2. Let $g(t, h) = h(t+1) - t$. In this case, $\left. \frac{\partial g(r, h)}{\partial h} \right|_{h = 0} = r+1$ and $\left. \frac{\partial g(s, h)}{\partial h} \right|_{h = 0} = s+1$ and inequality (8) remains $\delta(r) (r+1) < \delta(s) (s+1)$. Therefore, if $g(t, h) = h(t+1) - t$, then Definition 2 is strongly decreasing impatience ^[17].

4.   Conclusions

Discount function have proved to be an excellent tool to analyze the human preferences involving intertemporal choices. In effect, a noteworthy property of preferences is the so-called impatience exhibited by individual in the process of decision-making. More specifically, in this paper we have considered increasing and decreasing (moderate and strong) impatience as a characteristic inherent to the choices involving monetary or non-monetary rewards.

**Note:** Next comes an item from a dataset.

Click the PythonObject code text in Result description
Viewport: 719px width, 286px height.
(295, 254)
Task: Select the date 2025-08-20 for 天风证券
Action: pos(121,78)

In effect, the concept of decreasing impatience is linked to absolute increments of time. Recently, Rohde ^[17] introduced the concepts of moderately and strongly decreasing impatience where absolute increments are compared to proportional increments of time. This distinction is very important in economics and, particularly, in econometrics and finance where several models of variation can be applied to different variables.

The main contribution of this paper is Theorem 1 which generalizes the former concepts to other general patterns of time variation and characterizes decreasing impatience for a generic incremental time. Thus, some examples illustrating the findings are provided at the end of this manuscript.

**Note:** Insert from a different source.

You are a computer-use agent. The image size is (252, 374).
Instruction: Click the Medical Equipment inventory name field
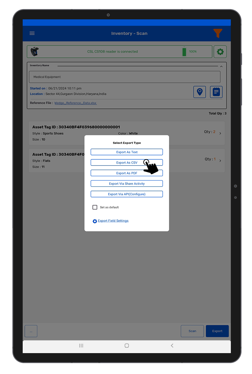124,77
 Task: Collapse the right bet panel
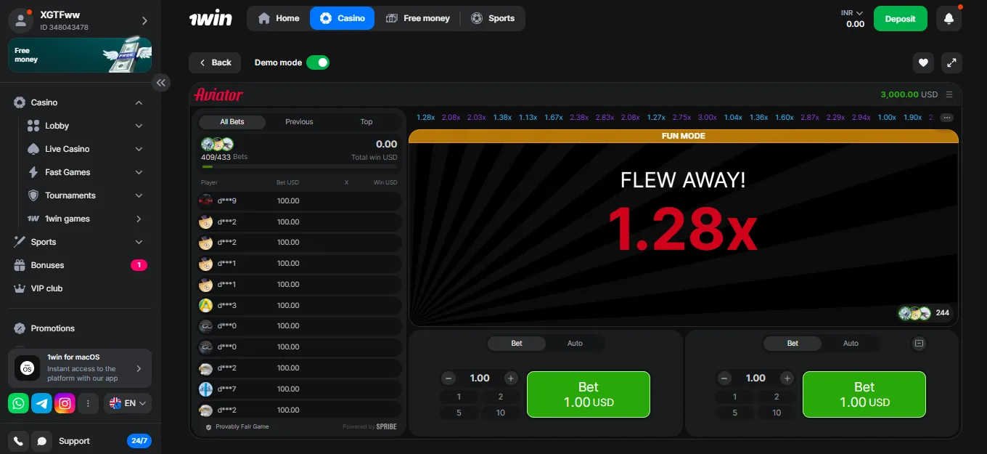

A further research could be describing some noteworthy cases of incremental times by using suitable measures involving rewards and times, that is to say, by using the reverse path used when characterizing moderately and strongly decreasing impatience (see red arrow in Figure 1).

Acknowledgments

We are very grateful for the comments and suggestions offered by two anonymous referees.

Conflict of interest

All authors declare no conflicts of interest in this paper.